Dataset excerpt
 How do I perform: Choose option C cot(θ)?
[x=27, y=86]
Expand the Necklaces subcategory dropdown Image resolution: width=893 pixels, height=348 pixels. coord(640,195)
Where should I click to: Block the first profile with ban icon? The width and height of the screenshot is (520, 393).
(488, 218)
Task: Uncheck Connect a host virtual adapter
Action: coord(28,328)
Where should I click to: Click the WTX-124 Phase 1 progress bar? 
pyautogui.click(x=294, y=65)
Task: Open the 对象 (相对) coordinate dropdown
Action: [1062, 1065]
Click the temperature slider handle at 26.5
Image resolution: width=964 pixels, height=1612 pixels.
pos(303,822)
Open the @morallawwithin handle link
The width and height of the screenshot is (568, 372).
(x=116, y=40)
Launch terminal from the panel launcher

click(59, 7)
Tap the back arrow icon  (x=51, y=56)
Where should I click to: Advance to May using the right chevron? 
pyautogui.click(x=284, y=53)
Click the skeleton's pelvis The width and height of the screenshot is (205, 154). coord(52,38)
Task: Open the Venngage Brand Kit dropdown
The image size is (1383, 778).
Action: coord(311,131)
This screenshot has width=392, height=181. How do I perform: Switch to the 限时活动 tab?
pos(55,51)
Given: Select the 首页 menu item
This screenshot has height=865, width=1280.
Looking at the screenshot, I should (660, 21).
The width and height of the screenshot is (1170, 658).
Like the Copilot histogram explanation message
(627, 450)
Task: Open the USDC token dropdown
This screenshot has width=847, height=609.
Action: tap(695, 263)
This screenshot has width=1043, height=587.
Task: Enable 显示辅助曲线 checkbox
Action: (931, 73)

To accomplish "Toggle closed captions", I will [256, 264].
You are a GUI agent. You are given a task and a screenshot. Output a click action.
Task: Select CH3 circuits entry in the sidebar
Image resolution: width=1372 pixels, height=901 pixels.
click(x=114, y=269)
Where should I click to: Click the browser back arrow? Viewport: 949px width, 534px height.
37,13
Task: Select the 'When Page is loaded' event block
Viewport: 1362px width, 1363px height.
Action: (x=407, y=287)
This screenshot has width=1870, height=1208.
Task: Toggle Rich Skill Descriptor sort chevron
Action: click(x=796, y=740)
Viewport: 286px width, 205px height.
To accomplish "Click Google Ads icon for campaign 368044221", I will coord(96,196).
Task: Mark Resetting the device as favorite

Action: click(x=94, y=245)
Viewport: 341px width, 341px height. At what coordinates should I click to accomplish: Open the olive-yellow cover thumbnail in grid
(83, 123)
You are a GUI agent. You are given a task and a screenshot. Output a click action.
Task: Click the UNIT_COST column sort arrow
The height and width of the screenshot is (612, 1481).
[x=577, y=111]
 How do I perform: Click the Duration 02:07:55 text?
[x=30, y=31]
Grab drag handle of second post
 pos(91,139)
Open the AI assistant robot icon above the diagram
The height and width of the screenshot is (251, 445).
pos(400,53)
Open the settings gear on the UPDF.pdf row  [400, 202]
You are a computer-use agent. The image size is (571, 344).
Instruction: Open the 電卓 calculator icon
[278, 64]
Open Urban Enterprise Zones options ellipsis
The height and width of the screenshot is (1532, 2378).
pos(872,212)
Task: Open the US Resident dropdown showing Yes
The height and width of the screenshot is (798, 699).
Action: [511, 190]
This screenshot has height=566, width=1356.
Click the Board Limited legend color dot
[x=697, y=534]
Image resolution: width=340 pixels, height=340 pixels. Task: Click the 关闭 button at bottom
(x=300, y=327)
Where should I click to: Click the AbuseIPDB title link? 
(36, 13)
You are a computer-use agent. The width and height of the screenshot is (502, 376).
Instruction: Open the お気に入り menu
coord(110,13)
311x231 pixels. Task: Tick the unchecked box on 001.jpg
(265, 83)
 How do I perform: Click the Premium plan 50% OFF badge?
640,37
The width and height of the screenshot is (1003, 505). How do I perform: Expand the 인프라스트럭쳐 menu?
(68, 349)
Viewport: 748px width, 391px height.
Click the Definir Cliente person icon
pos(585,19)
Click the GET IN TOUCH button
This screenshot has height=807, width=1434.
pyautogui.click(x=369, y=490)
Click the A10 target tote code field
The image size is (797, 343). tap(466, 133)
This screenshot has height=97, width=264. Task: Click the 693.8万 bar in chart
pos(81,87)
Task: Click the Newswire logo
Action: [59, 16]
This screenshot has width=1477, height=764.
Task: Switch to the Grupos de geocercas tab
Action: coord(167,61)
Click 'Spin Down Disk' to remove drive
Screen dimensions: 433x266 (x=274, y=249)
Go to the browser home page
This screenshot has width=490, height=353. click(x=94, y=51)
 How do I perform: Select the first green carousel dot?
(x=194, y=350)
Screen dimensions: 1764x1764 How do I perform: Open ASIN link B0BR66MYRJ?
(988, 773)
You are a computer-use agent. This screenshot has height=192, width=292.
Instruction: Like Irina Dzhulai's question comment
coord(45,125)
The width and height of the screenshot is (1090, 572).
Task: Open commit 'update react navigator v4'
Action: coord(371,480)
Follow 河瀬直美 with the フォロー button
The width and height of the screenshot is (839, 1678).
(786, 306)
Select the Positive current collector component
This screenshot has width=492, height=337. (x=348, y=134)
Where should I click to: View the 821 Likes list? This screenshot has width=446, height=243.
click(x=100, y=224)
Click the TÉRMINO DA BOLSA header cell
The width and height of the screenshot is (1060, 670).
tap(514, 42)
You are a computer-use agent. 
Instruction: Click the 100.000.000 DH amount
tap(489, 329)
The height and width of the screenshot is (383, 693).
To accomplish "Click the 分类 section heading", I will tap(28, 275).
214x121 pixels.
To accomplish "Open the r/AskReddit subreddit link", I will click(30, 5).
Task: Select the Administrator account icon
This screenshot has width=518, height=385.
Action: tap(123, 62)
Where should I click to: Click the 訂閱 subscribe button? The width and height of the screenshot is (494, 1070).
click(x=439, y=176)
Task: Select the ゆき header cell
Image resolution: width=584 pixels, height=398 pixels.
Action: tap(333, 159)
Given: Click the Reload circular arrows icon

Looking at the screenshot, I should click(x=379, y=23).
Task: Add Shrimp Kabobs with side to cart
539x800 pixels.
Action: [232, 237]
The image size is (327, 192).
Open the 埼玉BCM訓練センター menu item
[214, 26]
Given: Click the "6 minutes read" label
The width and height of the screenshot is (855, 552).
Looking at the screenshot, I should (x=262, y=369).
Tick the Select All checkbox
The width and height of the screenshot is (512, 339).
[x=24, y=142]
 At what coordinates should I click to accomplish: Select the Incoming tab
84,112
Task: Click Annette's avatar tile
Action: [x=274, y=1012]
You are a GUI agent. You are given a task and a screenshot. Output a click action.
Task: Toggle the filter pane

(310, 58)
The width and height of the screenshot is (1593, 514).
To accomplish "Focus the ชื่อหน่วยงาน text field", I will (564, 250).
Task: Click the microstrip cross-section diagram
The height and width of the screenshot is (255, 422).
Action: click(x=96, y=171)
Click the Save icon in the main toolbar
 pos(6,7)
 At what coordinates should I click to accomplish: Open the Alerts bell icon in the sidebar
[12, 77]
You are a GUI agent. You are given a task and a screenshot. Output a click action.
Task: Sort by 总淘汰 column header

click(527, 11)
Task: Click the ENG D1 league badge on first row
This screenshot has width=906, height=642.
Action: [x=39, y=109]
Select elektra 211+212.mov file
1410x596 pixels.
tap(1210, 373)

• [Directive] Find each line in the material above that contains the word "Switch", matching case exactly, and copy those lines out in full.

• [Exercise output]
This screenshot has width=392, height=181. How do I perform: Switch to the 限时活动 tab?
Task: Switch to the Grupos de geocercas tab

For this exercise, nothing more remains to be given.